The Sherwin-Williams/Hilliards Creek Superfund site is a result of a paint plant operated by John Lucas & Company and later Sherwin-Williams from the mid-1800s through 1977.
Through that time, the plant improperly stored materials at sites in Gibbsboro and discharged materials into surrounding waterways that eventually flowed downstream to Kirkwood Lake, leaving it contaminated with lead and arsenic.
In his letter to the EPA, Norcross described the EPA’s plan for remediating the Superfund site in stages as “insupportable” and “ignores the pressing need” to remediate the entirety of the site at once.
“Kirkwood Lake continues to be heavily silted, and the risk of the lake ‘dying’ outright with each passing year of no action increase unabated,” Norcross said. “The death of the lake would not only be a great environmental tragedy but would risk the contaminants that currently settle in the lake to be deposited in Cooper River downstream.”
Norcross echoed concerns put forth by Camden County officials at a public meeting in April, where they painted a grim picture of Kirkwood Lake, which the county owns.
At that meeting, officials said Kirkwood Lake was becoming progressively shallower as the years go by, dropping from its oldest known depth of about nine-and-a-half feet to four-and-a-half feet by 1979, then dropping further to recent measurements of about two-and-a-half feet.
County officials fear the shrinking lake depth will result in a diminished carry capacity, which would lead to dangerous materials such as lead and arsenic being transported downstream from Kirkwood Lake to the Cooper River through the form of suspended sediments.
In his letter to the EPA, Fontaine noted there are specific areas of the Hilliards Creek that contain up to 221,900 parts per million of lead, which exceeds the safe level by a multiple of 1,000 and would meet the definition of hazardous waste.
Fontaine said those areas were subject to flooding, and so the EPA’s sequenced remedial approach to the entire site was “unreasonable.”
“EPA must revisit its cleanup approach by eliminating the multiple operable unit/phased remedial approach and by accelerating permanent remedial action across the entire site,” Fontaine said.
In a separate letter to the EPA, Mignogna also said the demise of Kirkwood Lake would have a negative environmental impact through the Cooper River and beyond, and said Voorhees residents who live along Kirkwood Lake are also in agreement against the sectional remediation of the Superfund site.
“The EPA is responsible to remediate contaminated sites safely and efficiently.

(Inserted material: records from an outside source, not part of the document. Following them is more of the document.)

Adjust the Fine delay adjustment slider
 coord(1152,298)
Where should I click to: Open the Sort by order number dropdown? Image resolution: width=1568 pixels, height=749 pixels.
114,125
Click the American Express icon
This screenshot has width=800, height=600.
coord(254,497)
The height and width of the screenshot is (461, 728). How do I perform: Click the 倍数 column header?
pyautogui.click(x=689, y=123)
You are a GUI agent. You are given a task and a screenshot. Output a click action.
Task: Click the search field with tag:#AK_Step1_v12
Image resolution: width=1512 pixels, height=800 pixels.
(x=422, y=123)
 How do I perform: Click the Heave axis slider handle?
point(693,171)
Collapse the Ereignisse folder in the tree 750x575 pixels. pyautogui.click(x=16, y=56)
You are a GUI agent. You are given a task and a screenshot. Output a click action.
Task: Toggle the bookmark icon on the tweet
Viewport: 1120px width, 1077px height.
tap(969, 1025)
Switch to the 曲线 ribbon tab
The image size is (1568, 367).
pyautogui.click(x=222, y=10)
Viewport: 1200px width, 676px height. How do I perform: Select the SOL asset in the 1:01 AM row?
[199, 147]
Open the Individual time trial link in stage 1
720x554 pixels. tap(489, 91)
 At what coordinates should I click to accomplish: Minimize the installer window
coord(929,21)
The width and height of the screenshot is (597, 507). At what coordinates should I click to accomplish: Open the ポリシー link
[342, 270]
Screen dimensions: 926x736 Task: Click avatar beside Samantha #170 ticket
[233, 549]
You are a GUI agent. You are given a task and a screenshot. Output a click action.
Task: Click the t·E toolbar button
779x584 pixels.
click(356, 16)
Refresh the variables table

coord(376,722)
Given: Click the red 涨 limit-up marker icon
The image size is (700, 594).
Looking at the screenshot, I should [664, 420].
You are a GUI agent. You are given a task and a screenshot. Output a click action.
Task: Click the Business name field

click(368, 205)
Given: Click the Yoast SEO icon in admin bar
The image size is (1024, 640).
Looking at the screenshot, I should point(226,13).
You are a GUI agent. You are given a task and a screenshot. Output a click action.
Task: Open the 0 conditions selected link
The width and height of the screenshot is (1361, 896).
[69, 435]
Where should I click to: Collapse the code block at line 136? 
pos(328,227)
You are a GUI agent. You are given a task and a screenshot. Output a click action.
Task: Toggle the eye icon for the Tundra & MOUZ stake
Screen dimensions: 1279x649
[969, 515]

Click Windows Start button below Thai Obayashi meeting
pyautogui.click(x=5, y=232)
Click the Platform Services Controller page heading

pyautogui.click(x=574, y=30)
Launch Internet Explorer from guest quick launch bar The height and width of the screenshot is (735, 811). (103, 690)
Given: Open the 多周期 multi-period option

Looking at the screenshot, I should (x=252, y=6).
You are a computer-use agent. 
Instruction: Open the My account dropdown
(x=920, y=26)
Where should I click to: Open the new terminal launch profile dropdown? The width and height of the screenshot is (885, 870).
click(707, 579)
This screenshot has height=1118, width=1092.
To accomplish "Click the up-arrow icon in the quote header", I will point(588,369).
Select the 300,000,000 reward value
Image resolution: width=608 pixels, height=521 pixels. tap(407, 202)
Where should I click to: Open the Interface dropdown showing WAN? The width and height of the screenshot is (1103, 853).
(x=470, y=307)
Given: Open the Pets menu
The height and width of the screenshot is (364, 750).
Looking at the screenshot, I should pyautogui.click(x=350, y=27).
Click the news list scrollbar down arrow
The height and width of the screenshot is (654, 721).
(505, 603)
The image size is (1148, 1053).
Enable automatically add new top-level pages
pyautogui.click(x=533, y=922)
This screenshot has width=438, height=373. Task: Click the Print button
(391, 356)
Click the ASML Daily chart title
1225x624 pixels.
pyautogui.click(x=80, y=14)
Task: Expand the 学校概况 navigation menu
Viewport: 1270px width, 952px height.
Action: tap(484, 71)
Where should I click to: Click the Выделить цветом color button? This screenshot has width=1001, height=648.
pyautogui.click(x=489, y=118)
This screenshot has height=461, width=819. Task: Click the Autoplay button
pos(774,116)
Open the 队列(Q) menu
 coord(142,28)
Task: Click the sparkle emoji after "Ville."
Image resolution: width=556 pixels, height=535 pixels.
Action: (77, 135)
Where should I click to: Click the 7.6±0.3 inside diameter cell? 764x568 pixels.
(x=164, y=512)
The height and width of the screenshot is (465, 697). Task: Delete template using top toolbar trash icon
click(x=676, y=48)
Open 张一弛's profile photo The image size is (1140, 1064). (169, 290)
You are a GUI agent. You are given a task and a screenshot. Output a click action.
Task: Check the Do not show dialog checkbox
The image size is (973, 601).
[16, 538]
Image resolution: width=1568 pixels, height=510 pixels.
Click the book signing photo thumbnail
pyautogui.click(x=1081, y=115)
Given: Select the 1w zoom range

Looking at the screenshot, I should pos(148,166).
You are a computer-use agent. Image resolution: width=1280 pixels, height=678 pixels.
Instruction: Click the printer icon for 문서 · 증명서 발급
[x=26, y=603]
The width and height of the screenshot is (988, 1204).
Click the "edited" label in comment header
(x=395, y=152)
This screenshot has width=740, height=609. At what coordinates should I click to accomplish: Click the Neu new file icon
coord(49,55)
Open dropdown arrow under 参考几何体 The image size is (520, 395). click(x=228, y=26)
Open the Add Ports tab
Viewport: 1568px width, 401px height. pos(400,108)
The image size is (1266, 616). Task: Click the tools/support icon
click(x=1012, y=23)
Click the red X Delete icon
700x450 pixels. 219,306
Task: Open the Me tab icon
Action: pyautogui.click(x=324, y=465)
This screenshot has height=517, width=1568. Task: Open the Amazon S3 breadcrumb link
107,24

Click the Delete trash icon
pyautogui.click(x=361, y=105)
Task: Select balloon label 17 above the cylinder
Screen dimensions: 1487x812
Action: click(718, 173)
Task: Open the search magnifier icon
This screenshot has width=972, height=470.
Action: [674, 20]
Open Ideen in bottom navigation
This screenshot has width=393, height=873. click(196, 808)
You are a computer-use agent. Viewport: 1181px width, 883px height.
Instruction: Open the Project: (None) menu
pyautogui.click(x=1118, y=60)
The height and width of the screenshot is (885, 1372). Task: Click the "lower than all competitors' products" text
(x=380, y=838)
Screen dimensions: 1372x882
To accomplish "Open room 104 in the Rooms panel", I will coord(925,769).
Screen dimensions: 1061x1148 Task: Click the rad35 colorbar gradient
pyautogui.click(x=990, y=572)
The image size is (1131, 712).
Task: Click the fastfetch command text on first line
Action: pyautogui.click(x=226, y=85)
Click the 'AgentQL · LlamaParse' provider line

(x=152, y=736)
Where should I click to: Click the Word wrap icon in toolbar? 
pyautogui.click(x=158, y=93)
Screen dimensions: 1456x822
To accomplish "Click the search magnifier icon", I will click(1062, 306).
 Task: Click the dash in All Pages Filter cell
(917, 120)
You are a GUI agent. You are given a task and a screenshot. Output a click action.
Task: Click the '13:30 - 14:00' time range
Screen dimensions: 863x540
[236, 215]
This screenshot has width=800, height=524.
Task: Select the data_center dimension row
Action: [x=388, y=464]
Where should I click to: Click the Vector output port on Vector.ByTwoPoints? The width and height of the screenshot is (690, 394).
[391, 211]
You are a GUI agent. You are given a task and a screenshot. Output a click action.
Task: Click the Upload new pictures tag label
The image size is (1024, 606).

The EPA has yet to provide an acceptable reason for this ongoing, excruciating delay,” Mignogna said.
As for when the EPA will address comments from the public in regard to this most recent proposal, EPA press officer Elias Rodriguez said when the EPA reaches a Record of Decision for this phase of the project, it will also release what’s known as a Responsiveness Summary.
Rodriguez said the remedial project manager, Superfund advisor and team most familiar with the proposed plan would have reviewed submissions, with the EPA releasing official responses to the comments and recurring themes.
Rodriguez described comments from the public as critical to the entire Superfund process.